Hergün yaklaşık 20 kadar tecavüz haberi düşüyormuş ajanslara ve bu, polise gidenlerin sadece %30'u imiş. Yani her gün 70 vaka polise başvuruyor. Bu yukarıdaki sapığın durumu baz alınırsa, polise başvuranlar da tecavüz edilenlerin %10 u. Yani ülkemizde günde ortalama 700 tecavüz vakası yaşanıyor.

Polislerimiz, polis olamayacak kadar şişman, yaşlı ve eğitimsiz. "Organize İşler" filminde dolandırılan aile deki anne, "Sadece biz masumlar polisten korkuyoruz nedense" diyor. Ne kadar anlamlı değil mi?

Mahkemelerimiz, tecavüzcüleri, katilleri aramıza salıyor. Davalar uzuyor, gerekli cezalar verilmiyor.

Psikologlara sorarsanız; Egomuz, Törelerimiz, Kültürümüz. Artık ne derlerse desinler, bu sorunların asıl temeli, "Kaybedecek birşeyleri olmayan insan" fazlası. Ertesi gün gideceği iyi getirisi olan bir işe sahip yada üniversitenin 3. senesinde mühendis olacak bir genç olmuyor bu olayların zanlıları.

"Gene de bunlar kötü yanları abartma" diyorsan eğer yazımı okurken. Bir de şu satırları oku;

Alıntı:
Sene 2000, 16 yaşındayım, o gün olduğumuz öss denemesi'nin sorularını kontrol etmek için arkadaşımın evine gidiyorum. 3 kişi yolda göz göze geldiğim için beni çeviriyor. Hemen yakınlardaki tren yolunun yanına, çalılıklara götürüyorlar. "Bizim kızı senmi tavladın?" diyorlar, "Hayır" diyorum. Kısa boylu olan, en çok soruna yatkın olanlarına dönüyor: "Bu mu o, eminmisin?" diyor. "Evet evet bu" diyor o'da. "Hayır" diyorum "tanımıyorum hiç birinizi." Yarım saat süren tartışmanın ardından sigara veriyorlar. Sigar içiyoruz.

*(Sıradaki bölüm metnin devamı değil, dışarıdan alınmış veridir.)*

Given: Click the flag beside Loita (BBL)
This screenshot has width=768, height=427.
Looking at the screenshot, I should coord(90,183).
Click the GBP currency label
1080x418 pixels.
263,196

Çok geçmeden kısa boylu olan gümüş, üzerinde gül deseni olan bir silah çıkarıyor. "Bak olum, aranıyoruz zaten biz, söyle sensen" diyor bana. "Kaçarsan eğer sırtından vururum, 2 metre gidemezsin" diyor. Gayet soğukkanlıyım. Aslında o kadar ki ben bile şaşıyorum bu duruma. Bir yarım saat de psikolojik savaş veriyorum. En sonunda bir şekilde bırakmalarını sağlıyorum beni. Şans mı yaşıyor olmam bilemiyorum. Bu hatıra aklıma 10 kere ya geldi ya gelmedi şimdiye kadar. Eğer o çocuk silahı göüsüme tutarken tetiğe basmış olsa, şimdi burada olmayacaktım. Bu kadar ucuz mu insan hayatı?

Bunlar benim o seneki notlarımdan, KENDİ yaşadıklarım.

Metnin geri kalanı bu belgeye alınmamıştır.